**COMPITO DA SVOLGERE**: Per favore, elenca le regioni e le province autonome che, secondo il testo sul parto a domicilio riportato qui sotto, hanno attivato convenzioni con il Servizio Sanitario Nazionale.

**ESTRATTO DELLA PAGINA**:

Regole stringenti e sicurezza al primo posto

La normativa prevede che la donna venga assistita da almeno due ostetriche libere professioniste, dotate di formazione specifica in rianimazione neonatale e con esperienza diretta in contesti domestici. La presa in carico deve avvenire entro la 32ª settimana e prevede la reperibilità continua delle ostetriche a partire dalla 37ª settimana fino a sette giorni dopo il parto.

Fondamentale anche il collegamento con il sistema sanitario: deve essere previsto un contatto immediato con il reparto ospedaliero più vicino al momento del travaglio. Questo deve essere raggiungibile in un tempo massimo di 30 minuti per consentire eventuali trasferimenti d’urgenza in caso di complicazioni.

Differenze regionali e accesso disomogeneo

In Italia esistono differenze marcate nell’accesso al parto a domicilio. Alcune regioni e province autonome hanno attivato convenzioni con il Servizio Sanitario Nazionale per rendere questa opzione economicamente sostenibile. Piemonte, Emilia-Romagna, Marche, Lazio e le province autonome di Trento e Bolzano ne sono un esempio.

**ELENCO DEI DATI**:
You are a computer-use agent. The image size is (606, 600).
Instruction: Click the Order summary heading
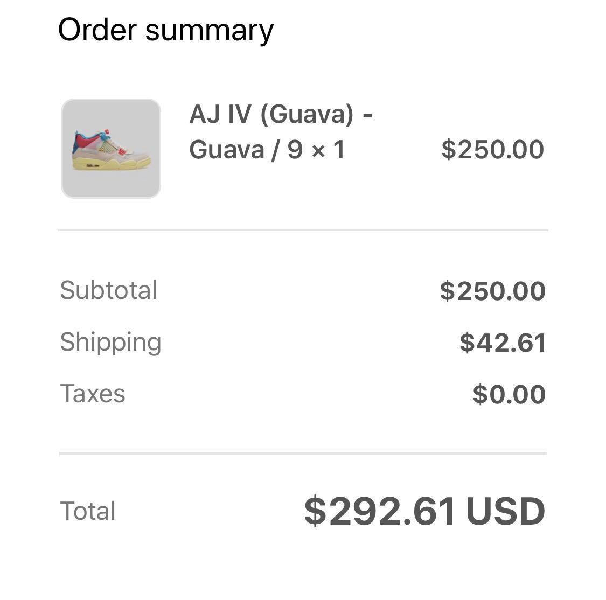pyautogui.click(x=165, y=30)
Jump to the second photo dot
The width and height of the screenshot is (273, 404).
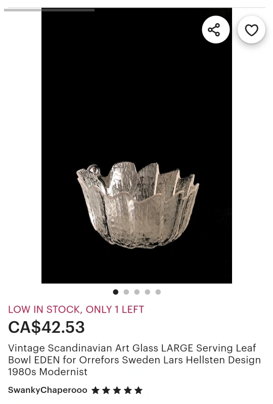(x=126, y=292)

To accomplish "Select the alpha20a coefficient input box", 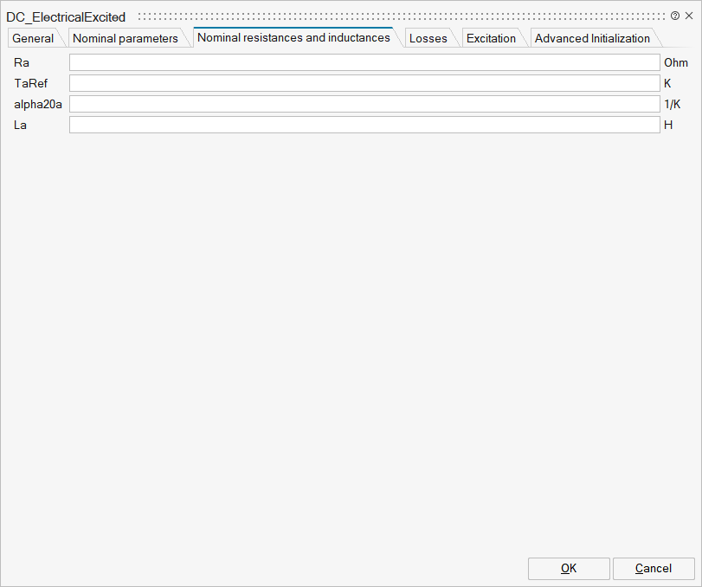I will click(x=364, y=104).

**LA TUA RISPOSTA**:
- Piemonte
- Emilia-Romagna
- Marche
- Lazio
- Provincia autonoma di Trento
- Provincia autonoma di Bolzano